That last part is a good summary of CRDT versus OT.
Also nice project. I think a section on conflict handling would be a good addition to your README on github. It is the first thing I look for when looking at systems in this space :)
It's about using a centralized cloud infrastructure in conjunction with CRDTs. This allows to fix some of the issues you mention (pruning of operation history, stricter versioning, no need to push operations, ...).
Of course it complicates the implementation but it's quite interesting.
>> In fact, we wrote the LATEX source text of this paper using an experimental collaborative text editor that is based on our implementation of this CRDT. We are making the character-by-character editing trace of this document available as supplemental data of this paper
If anyone else wants to feel at the cutting edge of science, you can write your LaTeX paper collaboratively at https://www.sharelatex.com :P
I can't pretend we've got any original algorithms (we lean on ShareJS a lot, which is operational transform based), but we've got a few years and billions of key strokes of experience in making it robust and practical.
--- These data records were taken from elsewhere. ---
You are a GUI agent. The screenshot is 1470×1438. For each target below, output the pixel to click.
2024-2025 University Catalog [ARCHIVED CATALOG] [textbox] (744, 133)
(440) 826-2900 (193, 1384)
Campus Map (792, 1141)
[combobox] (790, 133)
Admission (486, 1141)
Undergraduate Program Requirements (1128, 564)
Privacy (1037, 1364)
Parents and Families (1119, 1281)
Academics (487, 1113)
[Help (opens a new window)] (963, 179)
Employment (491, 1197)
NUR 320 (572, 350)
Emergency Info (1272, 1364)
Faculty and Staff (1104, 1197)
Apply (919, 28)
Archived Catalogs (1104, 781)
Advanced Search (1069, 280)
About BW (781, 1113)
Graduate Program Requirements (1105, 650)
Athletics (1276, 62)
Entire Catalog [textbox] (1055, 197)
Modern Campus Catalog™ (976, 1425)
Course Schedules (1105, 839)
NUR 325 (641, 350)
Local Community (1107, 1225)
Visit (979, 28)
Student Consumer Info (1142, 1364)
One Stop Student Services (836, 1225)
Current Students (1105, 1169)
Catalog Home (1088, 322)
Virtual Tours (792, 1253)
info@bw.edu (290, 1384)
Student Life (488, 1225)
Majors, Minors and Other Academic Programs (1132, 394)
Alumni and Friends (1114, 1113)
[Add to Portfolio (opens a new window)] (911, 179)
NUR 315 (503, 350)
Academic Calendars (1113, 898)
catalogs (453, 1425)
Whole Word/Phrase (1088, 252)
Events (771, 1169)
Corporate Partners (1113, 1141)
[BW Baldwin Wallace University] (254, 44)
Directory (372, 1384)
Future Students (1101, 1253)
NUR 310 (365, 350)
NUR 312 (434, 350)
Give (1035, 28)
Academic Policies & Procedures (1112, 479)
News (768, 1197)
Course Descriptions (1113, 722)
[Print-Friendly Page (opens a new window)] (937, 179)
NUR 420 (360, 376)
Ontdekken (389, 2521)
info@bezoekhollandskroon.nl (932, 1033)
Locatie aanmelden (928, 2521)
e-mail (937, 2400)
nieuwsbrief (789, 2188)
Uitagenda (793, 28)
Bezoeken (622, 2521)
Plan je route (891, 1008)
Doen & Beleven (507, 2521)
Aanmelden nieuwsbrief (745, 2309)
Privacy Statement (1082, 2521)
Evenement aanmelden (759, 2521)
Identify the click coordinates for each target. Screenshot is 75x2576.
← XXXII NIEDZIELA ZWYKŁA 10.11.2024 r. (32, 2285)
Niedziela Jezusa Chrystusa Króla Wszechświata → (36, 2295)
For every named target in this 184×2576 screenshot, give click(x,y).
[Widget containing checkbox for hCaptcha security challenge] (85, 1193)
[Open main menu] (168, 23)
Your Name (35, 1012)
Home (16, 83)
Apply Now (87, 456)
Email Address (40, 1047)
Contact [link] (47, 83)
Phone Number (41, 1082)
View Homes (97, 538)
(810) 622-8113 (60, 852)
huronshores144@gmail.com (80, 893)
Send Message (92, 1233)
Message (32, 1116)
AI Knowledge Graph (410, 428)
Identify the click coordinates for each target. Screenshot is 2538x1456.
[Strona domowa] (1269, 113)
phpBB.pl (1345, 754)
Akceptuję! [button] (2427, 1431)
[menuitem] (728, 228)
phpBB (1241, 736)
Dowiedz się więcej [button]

I've been doing some tinkering in this area lately, and I was also looking for an explanation of the string editing mechanics in this algorithm.
The hardest part there is retaining the intent of the simultaneous edits -- the I in the "PCI Consistency model" as described by the WOOT paper. Previous algorithms (LSEQ, WOOT, Doctree, Logoot, etc.) devoted to simultaneous conflict-free editing of text have solved this through relatively complex key generation strategies. I've only done a cursory read of this paper, but this algorithm doesn't seem to implement an alternative solution.
It's operating on JSON de-serialized to maps and lists. String editing isn't a valid operation on the data model they specify. You can replace a string value with another.
Section 3.3 outlines the allowed operations, which basically allows you to obtain an iterator, move it, insert, delete and retrieve keys and values.
You could certainly model string editing in it, by putting each character into it as a separate value, but then as you point out it'd probably not do very well because it doesn't contain heuristics to model intent of text editing, but to model changes to a JSON object hierarchy while avoiding loss of data.
You could use this algorithm combined with one intended for string-editing to improve on it for values where partial edits of the values matters, certainly.
> That decision is a bit odd to me. Not only do they show that their merge system can produce data that the application considers invalid, it can even convert a string to a list without having any operation creating a list explicitly.
It's hard to see good alternatives there. If you move from a single editor to concurrent edits without very strict ordering guarantees or a transactional system, you will need to deal with conflicts or lose data. Creating output that would be considered invalid unless the application is fixed to explicitly deal with it (or explicitly throw it away) seems quite reasonable.
For this you would want a type / schema that explicitly represented the conflicts at the right level of granularity and helped applications resolve them.
Whereas producing an object the pretends to be conflict free, but has some fields that might or might not change type is the worst of both worlds.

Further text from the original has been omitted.